[Stored rows]
>> Start

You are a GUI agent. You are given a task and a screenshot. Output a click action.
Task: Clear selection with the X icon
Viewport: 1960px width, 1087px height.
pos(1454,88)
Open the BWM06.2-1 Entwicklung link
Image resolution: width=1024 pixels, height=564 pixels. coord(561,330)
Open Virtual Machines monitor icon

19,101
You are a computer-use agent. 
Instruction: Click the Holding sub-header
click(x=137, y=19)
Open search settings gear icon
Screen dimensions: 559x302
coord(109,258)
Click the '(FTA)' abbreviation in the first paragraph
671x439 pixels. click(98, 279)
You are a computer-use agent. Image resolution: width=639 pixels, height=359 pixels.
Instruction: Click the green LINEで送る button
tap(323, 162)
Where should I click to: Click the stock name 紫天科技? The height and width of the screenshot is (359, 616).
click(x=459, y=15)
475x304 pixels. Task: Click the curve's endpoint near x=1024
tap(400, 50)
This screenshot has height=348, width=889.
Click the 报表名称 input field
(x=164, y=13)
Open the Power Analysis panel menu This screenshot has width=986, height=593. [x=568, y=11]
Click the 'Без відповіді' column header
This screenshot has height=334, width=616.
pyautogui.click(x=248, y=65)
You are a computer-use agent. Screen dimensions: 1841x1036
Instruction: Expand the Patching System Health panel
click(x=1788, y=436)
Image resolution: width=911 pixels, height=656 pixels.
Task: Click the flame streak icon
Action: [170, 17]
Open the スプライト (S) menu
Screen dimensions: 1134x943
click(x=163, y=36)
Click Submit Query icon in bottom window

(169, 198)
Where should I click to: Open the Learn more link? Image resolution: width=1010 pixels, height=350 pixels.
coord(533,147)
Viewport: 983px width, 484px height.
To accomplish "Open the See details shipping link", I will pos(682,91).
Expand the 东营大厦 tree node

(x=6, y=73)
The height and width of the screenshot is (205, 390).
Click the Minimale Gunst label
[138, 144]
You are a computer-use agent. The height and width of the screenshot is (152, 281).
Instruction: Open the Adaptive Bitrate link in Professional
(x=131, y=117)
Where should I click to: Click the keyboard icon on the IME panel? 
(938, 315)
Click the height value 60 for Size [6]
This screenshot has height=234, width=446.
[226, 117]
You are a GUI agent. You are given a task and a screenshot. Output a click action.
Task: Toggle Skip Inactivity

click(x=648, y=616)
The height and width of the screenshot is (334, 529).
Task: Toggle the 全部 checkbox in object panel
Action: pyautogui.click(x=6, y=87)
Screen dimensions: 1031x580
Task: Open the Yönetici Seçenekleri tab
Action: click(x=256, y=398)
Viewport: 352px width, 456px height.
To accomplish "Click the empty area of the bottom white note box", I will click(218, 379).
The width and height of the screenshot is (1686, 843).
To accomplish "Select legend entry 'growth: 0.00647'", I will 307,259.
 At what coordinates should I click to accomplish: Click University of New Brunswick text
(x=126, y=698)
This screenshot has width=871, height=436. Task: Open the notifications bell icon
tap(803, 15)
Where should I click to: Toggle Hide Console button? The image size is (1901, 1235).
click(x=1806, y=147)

>> End

What the exercise asks » Reproduce every one of the rows above verbatim.

Output »
You are a GUI agent. You are given a task and a screenshot. Output a click action.
Task: Clear selection with the X icon
Viewport: 1960px width, 1087px height.
pos(1454,88)
Open the BWM06.2-1 Entwicklung link
Image resolution: width=1024 pixels, height=564 pixels. coord(561,330)
Open Virtual Machines monitor icon

19,101
You are a computer-use agent. 
Instruction: Click the Holding sub-header
click(x=137, y=19)
Open search settings gear icon
Screen dimensions: 559x302
coord(109,258)
Click the '(FTA)' abbreviation in the first paragraph
671x439 pixels. click(98, 279)
You are a computer-use agent. Image resolution: width=639 pixels, height=359 pixels.
Instruction: Click the green LINEで送る button
tap(323, 162)
Where should I click to: Click the stock name 紫天科技? The height and width of the screenshot is (359, 616).
click(x=459, y=15)
475x304 pixels. Task: Click the curve's endpoint near x=1024
tap(400, 50)
This screenshot has height=348, width=889.
Click the 报表名称 input field
(x=164, y=13)
Open the Power Analysis panel menu This screenshot has width=986, height=593. [x=568, y=11]
Click the 'Без відповіді' column header
This screenshot has height=334, width=616.
pyautogui.click(x=248, y=65)
You are a computer-use agent. Screen dimensions: 1841x1036
Instruction: Expand the Patching System Health panel
click(x=1788, y=436)
Image resolution: width=911 pixels, height=656 pixels.
Task: Click the flame streak icon
Action: [170, 17]
Open the スプライト (S) menu
Screen dimensions: 1134x943
click(x=163, y=36)
Click Submit Query icon in bottom window

(169, 198)
Where should I click to: Open the Learn more link? Image resolution: width=1010 pixels, height=350 pixels.
coord(533,147)
Viewport: 983px width, 484px height.
To accomplish "Open the See details shipping link", I will pos(682,91).
Expand the 东营大厦 tree node

(x=6, y=73)
The height and width of the screenshot is (205, 390).
Click the Minimale Gunst label
[138, 144]
You are a computer-use agent. The height and width of the screenshot is (152, 281).
Instruction: Open the Adaptive Bitrate link in Professional
(x=131, y=117)
Where should I click to: Click the keyboard icon on the IME panel? 
(938, 315)
Click the height value 60 for Size [6]
This screenshot has height=234, width=446.
[226, 117]
You are a GUI agent. You are given a task and a screenshot. Output a click action.
Task: Toggle Skip Inactivity

click(x=648, y=616)
The height and width of the screenshot is (334, 529).
Task: Toggle the 全部 checkbox in object panel
Action: pyautogui.click(x=6, y=87)
Screen dimensions: 1031x580
Task: Open the Yönetici Seçenekleri tab
Action: click(x=256, y=398)
Viewport: 352px width, 456px height.
To accomplish "Click the empty area of the bottom white note box", I will click(218, 379).
The width and height of the screenshot is (1686, 843).
To accomplish "Select legend entry 'growth: 0.00647'", I will 307,259.
 At what coordinates should I click to accomplish: Click University of New Brunswick text
(x=126, y=698)
This screenshot has width=871, height=436. Task: Open the notifications bell icon
tap(803, 15)
Where should I click to: Toggle Hide Console button? The image size is (1901, 1235).
click(x=1806, y=147)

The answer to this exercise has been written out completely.